Basil Pesto Farro with Roasted Acorn Squash

farro-squash

Now that it’s June, there’s sure to be plenty of family cookouts and picnics with friends, and it’s nice to have a fresh summer main dish that can be served at home or taken to-go. I served this flavorful dish one night last week when we had some friends over to try out our new back porch, and it was the perfect accompaniment to the delicious grilled eggplant and fresh corn and blueberry salad that we served on the side.
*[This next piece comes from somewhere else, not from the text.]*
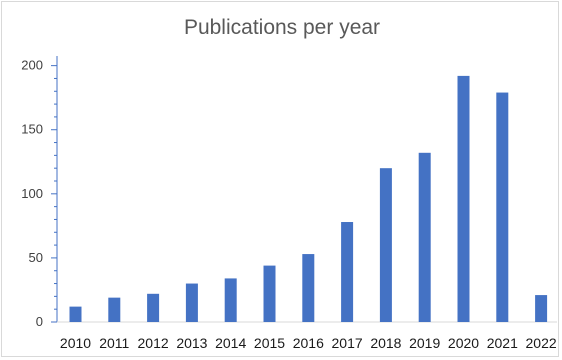  I want to click on y-tick-label: 100, so click(32, 194).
If you have extra farro, it can be served as a side dish without the squash!

Serves 4

Ingredients:

For the squash:

  • 1 medium acorn squash
  • 1 tbsp. extra-virgin olive oil
  • sea salt and freshly cracked black pepper

For the pesto (this will make about 1 cup, so you won’t use it all in the farro):

  • 1/4 cup pine nuts
  • 2 whole black peppercorns
  • 1 clove garlic
  • 2 cups fresh basil leaves
  • 1 cup freshly grated Parmesan
  • 1/2 tbsp. lemon juice
  • 1 tsp. sea salt
  • 1/2 cup extra-virgin olive oil

For the farro:

  • 1 cup raw farro
  • 1/4 cup homemade pesto
  • 2/3  cup crumbled feta cheese
  • 1 bunch radish bulbs, thinly sliced
  • sea salt and freshly cracked black pepper
  • squeeze of fresh lemon juice

Directions:

For the squash:

  1. Preheat the oven to 450 degrees F.
  2. Cut the acorn squash into 1/2-inch rings, then remove the seeded center with a biscuit cutter or round cookie cutter. Discard the center.
  3. Rub the rings with the olive oil, season with salt and pepper, and place them on a sheet pan.
  4. Roast the squash for about 10 minutes, flip them over, then roast for 5 minutes more, until golden brown and tender. Transfer to a serving platter.

For the pesto:

  1. In a food processor, combine the pine nuts, peppercorns and garlic. Pulse a few times.
  2. Add the basil, parmesan, lemon juice, salt, and 1/4 cup olive oil; process until very fine.
  3. Gradually add the rest of the oil to taste — you may not need it all. Pulse until smooth.

For the farro:

  1. In a saucepan, combine the farro with 2  1/2 cups water. Bring to a simmer, cover, and reduce the heat to low. Simmer for 25 minutes, or until the water is fully absorbed. Remove from heat; cool.
  2. In a bowl, combine the farro, pesto, feta cheese and radishes. Add salt, pepper, and lemon juice to taste.
  3. Spoon the farro into the squash rings, and enjoy!